Votre objectif ->
Pouvez-vous recopier mot pour mot le passage sur l'enfance du duc d'Anjou, en commençant par « Enfance française et » et en allant jusqu'à « de l'héritage espagnol[1]. » inclus ?

Enfance française et enjeux successoraux espagnols

Philippe, duc d'Anjou, adolescent. Miniature sur cuivre, musée Condé de Chantilly

Il nait dans le château de son grand-père, Louis XIV, à Versailles. Il est baptisé en 1687 et reçoit en 1689 le duc de Saint-Aignan comme gouverneur. En 1690, il perd sa mère, la dauphine, Marie Anne Christine de Bavière.

À la fin des années 1690 se pose le problème de la succession d'Espagne : Charles II d'Espagne, surnommé el Hechizado (« l'ensorcelé »), est malingre et contrefait, de santé très délicate et sans postérité. Avant même sa mort, les grandes puissances européennes tentent de s'entendre pour partager son royaume, ne pouvant se satisfaire que soit conservée l'intégrité de l'héritage espagnol[1].

Arbre généalogique de Philippe de France, duc d'Anjou, puis roi d'Espagne (17001746)

Données recueillies ->
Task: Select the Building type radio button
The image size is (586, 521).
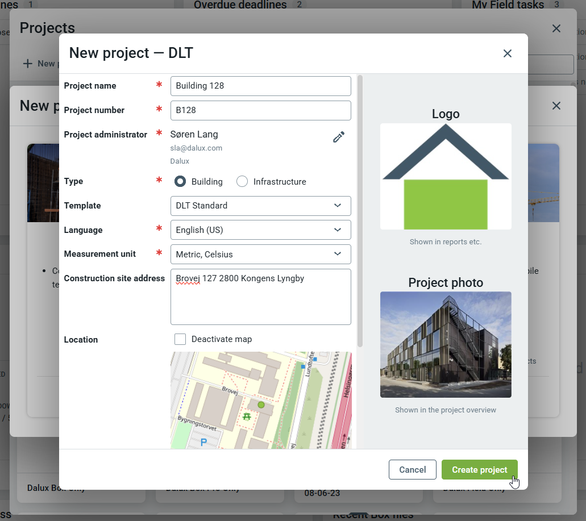Action: pos(180,182)
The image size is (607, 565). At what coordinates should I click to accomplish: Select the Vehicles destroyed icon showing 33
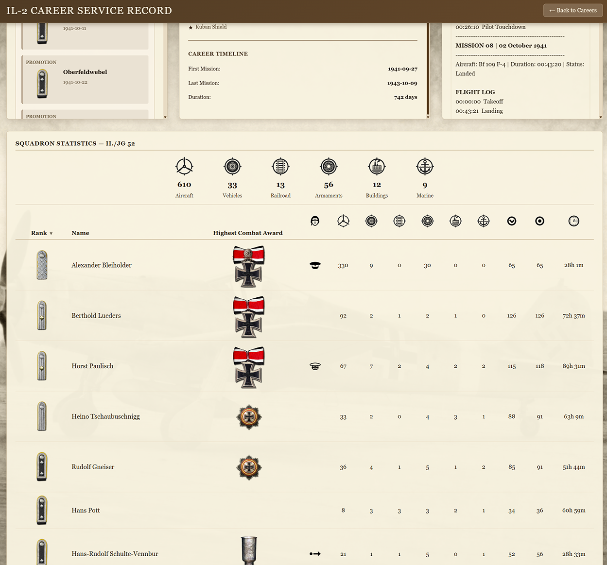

Solution de l'exercice ->
Enfance française et enjeux successoraux espagnols

Philippe, duc d'Anjou, adolescent. Miniature sur cuivre, musée Condé de Chantilly

Il nait dans le château de son grand-père, Louis XIV, à Versailles. Il est baptisé en 1687 et reçoit en 1689 le duc de Saint-Aignan comme gouverneur. En 1690, il perd sa mère, la dauphine, Marie Anne Christine de Bavière.

À la fin des années 1690 se pose le problème de la succession d'Espagne : Charles II d'Espagne, surnommé el Hechizado (« l'ensorcelé »), est malingre et contrefait, de santé très délicate et sans postérité. Avant même sa mort, les grandes puissances européennes tentent de s'entendre pour partager son royaume, ne pouvant se satisfaire que soit conservée l'intégrité de l'héritage espagnol[1].